Compare to last time, we face less challenging technical issues as most of these have been solved before. Furthermore, these technical problems are googable anyway. Software development, especially web application development is nothing fancy. Once you settled down on a framework, standard conventions, version control, and bug or issue tracking. Everyday challenges are merely mundane SCRUD (Search, Create, Retrieve, Update, and Delete) implementation according to the business requirements.
So, what are the more challenging tasks these days? People, mostly relates to people issues. Especially trying to get everybody (management, product owners, and developers) to work together towards a concrete direction.
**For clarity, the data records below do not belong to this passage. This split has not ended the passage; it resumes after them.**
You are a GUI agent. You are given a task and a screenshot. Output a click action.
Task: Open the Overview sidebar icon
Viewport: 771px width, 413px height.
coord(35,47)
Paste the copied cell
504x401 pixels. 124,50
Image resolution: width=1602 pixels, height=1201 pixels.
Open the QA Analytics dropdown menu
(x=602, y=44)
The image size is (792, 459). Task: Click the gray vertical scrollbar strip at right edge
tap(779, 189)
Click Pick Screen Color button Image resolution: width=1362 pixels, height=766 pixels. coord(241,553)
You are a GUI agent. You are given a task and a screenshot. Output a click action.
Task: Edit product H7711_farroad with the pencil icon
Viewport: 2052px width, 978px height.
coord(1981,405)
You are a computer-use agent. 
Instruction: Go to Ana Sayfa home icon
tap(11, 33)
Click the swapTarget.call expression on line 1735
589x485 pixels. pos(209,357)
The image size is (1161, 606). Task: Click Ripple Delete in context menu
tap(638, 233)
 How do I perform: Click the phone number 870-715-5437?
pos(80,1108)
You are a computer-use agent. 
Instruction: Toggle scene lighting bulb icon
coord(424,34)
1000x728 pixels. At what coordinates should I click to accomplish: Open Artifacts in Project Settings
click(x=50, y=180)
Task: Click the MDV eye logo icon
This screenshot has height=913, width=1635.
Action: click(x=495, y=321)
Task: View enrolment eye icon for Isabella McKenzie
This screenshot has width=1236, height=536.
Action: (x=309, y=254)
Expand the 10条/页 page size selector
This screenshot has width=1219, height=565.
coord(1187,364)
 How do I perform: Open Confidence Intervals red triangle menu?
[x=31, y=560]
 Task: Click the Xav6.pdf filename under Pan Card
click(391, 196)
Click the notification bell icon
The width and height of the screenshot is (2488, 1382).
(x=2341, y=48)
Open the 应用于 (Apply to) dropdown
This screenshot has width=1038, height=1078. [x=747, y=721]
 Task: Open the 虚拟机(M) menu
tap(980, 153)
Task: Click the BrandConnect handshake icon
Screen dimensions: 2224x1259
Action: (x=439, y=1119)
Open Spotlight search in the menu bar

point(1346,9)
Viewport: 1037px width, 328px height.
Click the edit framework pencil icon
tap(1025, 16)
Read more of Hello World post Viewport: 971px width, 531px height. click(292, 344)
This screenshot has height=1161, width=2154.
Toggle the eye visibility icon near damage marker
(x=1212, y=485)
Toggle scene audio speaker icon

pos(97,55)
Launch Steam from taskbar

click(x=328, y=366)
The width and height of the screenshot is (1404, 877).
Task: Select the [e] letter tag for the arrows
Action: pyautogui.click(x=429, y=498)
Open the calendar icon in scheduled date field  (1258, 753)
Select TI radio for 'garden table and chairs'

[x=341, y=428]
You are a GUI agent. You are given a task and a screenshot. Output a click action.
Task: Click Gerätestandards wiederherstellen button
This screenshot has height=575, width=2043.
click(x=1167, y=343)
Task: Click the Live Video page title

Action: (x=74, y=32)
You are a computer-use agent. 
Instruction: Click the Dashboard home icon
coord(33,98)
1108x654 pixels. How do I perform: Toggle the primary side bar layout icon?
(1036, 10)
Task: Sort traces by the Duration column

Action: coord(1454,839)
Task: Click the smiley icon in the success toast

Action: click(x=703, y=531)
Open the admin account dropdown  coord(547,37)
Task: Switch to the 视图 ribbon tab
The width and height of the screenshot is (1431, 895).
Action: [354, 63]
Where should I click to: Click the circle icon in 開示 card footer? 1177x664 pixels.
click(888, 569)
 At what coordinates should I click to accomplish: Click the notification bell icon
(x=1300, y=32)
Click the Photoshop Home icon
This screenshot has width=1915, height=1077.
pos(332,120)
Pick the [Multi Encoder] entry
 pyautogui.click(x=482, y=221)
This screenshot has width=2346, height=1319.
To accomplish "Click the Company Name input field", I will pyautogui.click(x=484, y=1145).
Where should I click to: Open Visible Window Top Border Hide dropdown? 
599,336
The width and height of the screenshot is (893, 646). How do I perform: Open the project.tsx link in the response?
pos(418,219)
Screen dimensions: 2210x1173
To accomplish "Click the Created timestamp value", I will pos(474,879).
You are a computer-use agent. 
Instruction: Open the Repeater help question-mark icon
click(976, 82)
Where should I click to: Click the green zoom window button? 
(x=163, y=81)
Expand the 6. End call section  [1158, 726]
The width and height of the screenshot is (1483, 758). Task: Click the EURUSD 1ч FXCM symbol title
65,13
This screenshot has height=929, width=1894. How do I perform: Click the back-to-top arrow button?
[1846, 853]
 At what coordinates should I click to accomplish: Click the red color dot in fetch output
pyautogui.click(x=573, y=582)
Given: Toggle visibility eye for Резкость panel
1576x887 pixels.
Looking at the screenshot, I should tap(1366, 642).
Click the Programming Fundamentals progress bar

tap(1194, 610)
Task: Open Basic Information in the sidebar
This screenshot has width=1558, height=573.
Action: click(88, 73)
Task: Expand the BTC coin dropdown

Which or whose way and direction? Not sure? Yup, the problem still remains and it's damn tiring you have to focus on this bullcrap issue everyday rather than technical stuff.
I used to call myself Software Engineer but not anymore. What we are doing are not really related to engineering, as in classical engineering at all. These days, it just Application Developer or to be exact, Web Application Developer regardless what other kind of title given to me. But after reading Chris Aitchison's post, might as well start calling myself Software Gardener. or more derogatory name like Code Monkey, or Cowboy Coder.